Schmidt defended his PhD in mathematics at Brandeis University and lectured there till the second half of the 1970s. The academic job was an outcome of the fact that he was not able to subsist on photography alone. The year 1973 was a turning point in his artistic life – two of his pictures were selected by Andre Kertesz for the yearly American Society of Magazine Photographers exhibition. These two pictures were: Śpiąca Kobieta (editor’s translation: A Sleeping Woman) and Trzej Więźniowie (editor’s translation: Three Inmates), both taken in Mexico.
He returned to Poland in 1974 and in the next year received a job offer as second director in the Kadr crew. Schmidt worked with Jerzy Kawalerowicz on Death of a President (1977), shot advertising photographs for Pollena, created covers for Zwierciadło, and wrote numerous reportages for itd. In 1978 Schmidt left Poland and moved to New York, where he managed to get a job in the prestigious Black Star agency, whose future members would be photographers like Robert Capa, William Eugene Smith, Martin Munkácsi, Bill Brandt, and Henri Cartier-Bresson. The photographer looks back on the time:
I was given an extraordinary job to take photographs in Saudi Arabia. In Rihjad, I was on the one hand shooting a documentary film for the university, while on the other taking photographs of American industrial companies in the Persian Gulf region.
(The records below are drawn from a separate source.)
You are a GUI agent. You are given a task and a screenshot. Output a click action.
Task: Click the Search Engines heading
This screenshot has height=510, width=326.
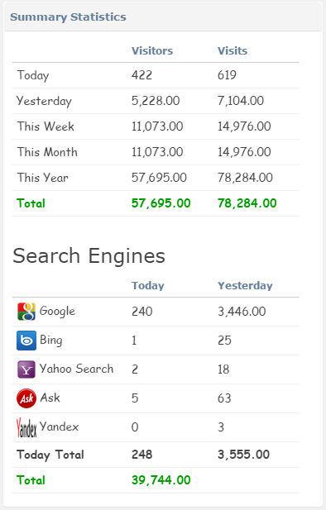(x=89, y=256)
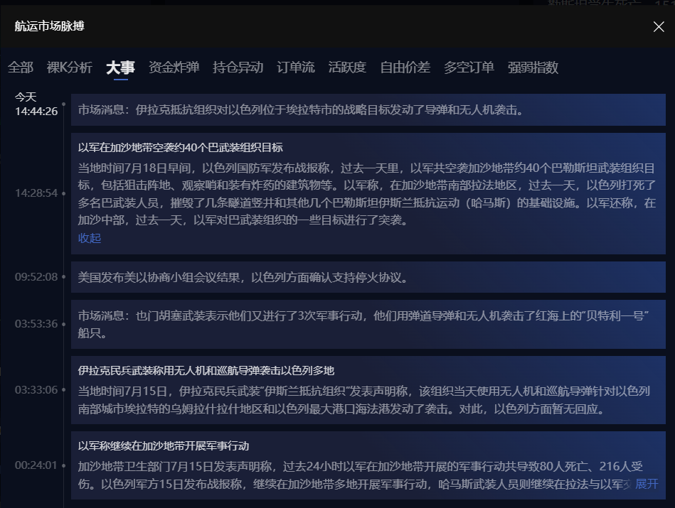This screenshot has width=675, height=508.
Task: Collapse the Gaza airstrike article with 收起
Action: click(90, 238)
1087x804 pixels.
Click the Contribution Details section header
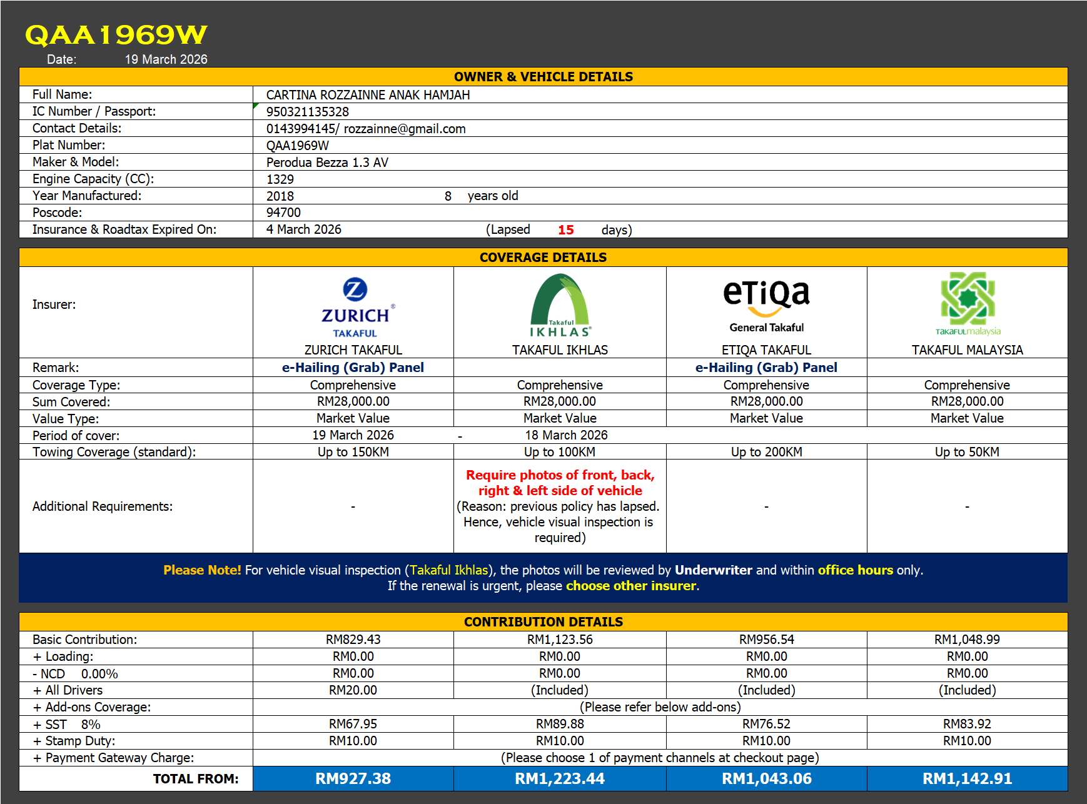point(543,622)
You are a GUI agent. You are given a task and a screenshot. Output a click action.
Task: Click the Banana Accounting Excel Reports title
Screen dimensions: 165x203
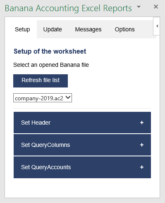(68, 8)
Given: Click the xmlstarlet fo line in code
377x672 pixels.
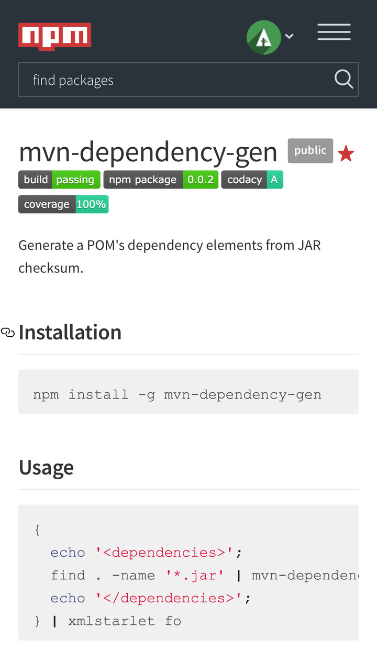Looking at the screenshot, I should (124, 621).
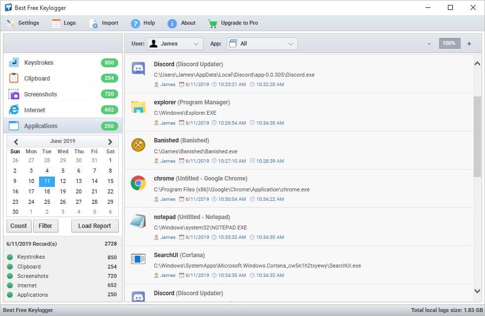485x316 pixels.
Task: Select June 11 on the calendar
Action: click(x=47, y=181)

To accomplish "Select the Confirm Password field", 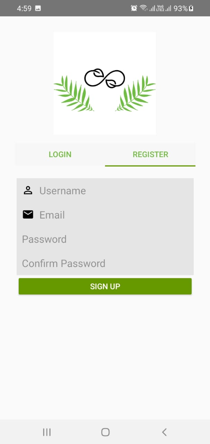I will click(x=105, y=263).
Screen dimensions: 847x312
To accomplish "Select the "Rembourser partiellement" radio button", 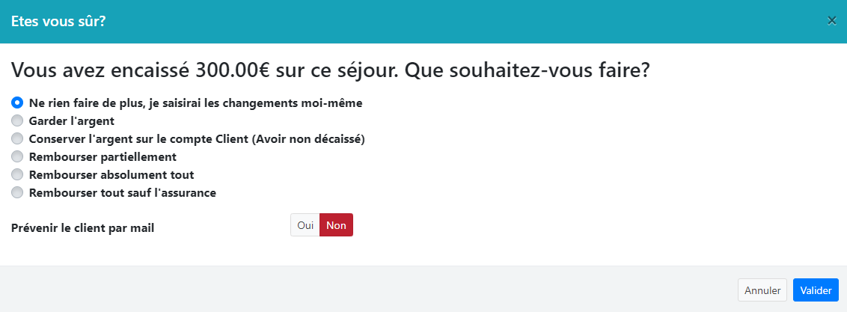I will point(17,156).
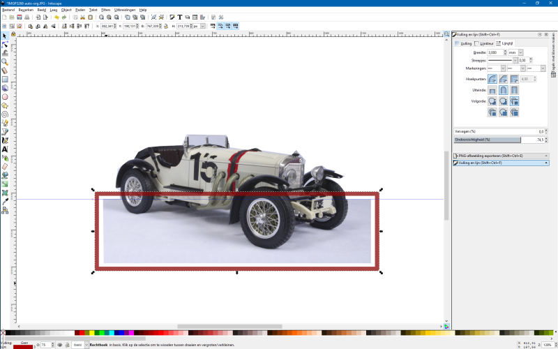This screenshot has height=349, width=558.
Task: Choose the Node edit tool
Action: (x=5, y=44)
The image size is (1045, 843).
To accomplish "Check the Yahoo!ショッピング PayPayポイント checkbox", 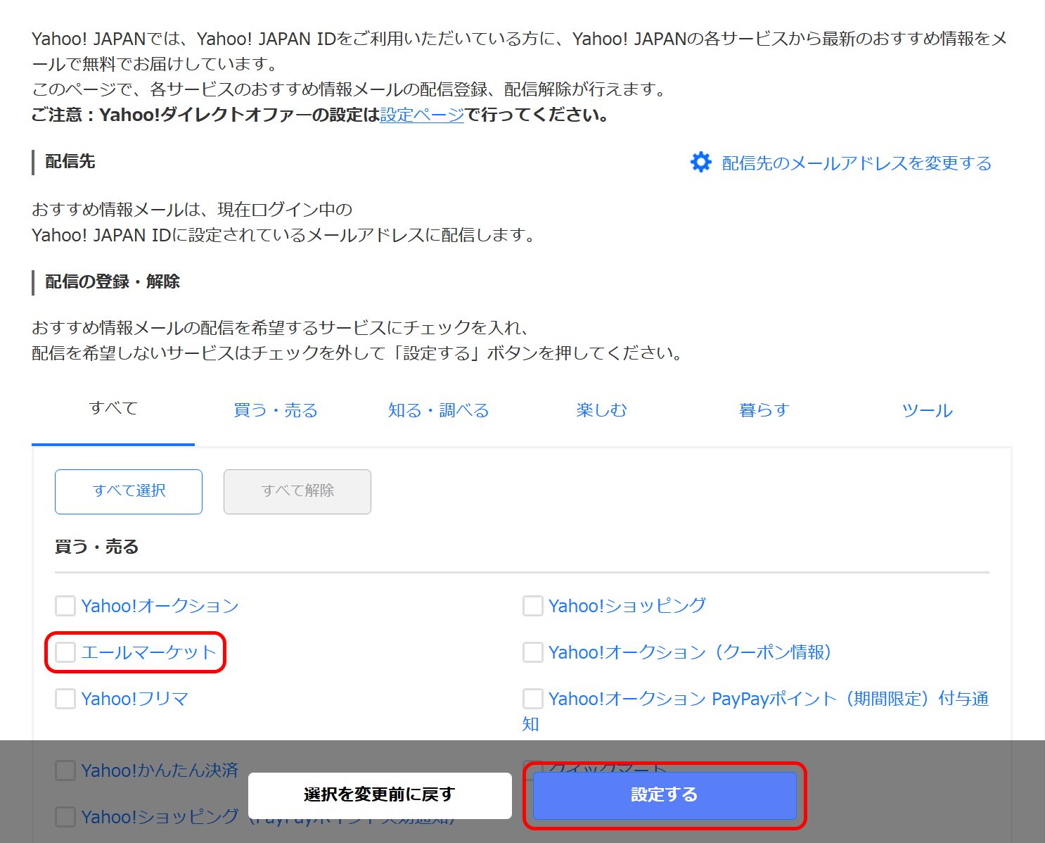I will (65, 817).
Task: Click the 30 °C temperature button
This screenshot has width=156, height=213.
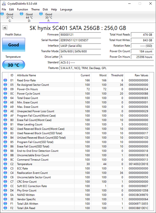Action: point(14,65)
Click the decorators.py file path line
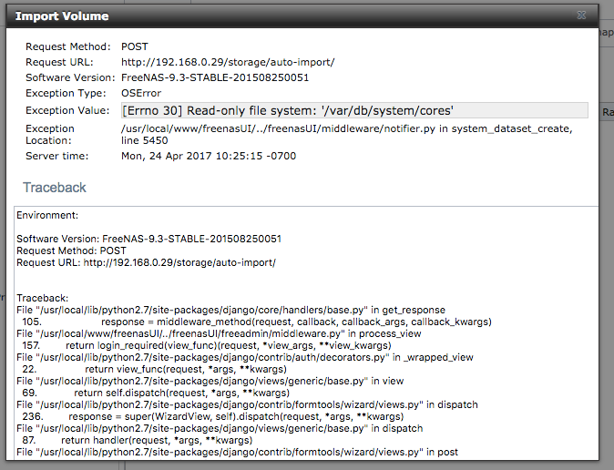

Schmidt tried to take reportage photographs on the streets of Arabic cities but the local populace was reluctant to it (images of people and animals are against the orthodox Islam practised on the Arabian Peninsula). From a commercial point of view, it was the ‘photographer’s dream’ though. Thanks to the money raised on photographs taken in Saudi Arabia, he could settle with his wife in Paris, where he lived between 1980 and the second half of the 1990s.
In France he got involved with the Rapho agency which was (like Black Star in the United States), exemplary of the best press photography. While working there, he met some of the most important figures of the humanistic line of reportage photography: Robert Doisneau, Edouardo Boubata, and Willy Ronis. Schmidt recollects:
There was a custom that somewhere between 4 and 5pm photographers gathered at tea time. Doisneau was the most frequent visitor […]. He enjoyed joking. He was, if one can say that, an anti-intellectualist. He did not like to philosophise, but loved daily, routine matters. I think there's something that connects the Poles and the French mentally. It's the so-called ‘l’esprit’, the witty situational esprit. When something funny happens, there's always someone who comes up with a joke.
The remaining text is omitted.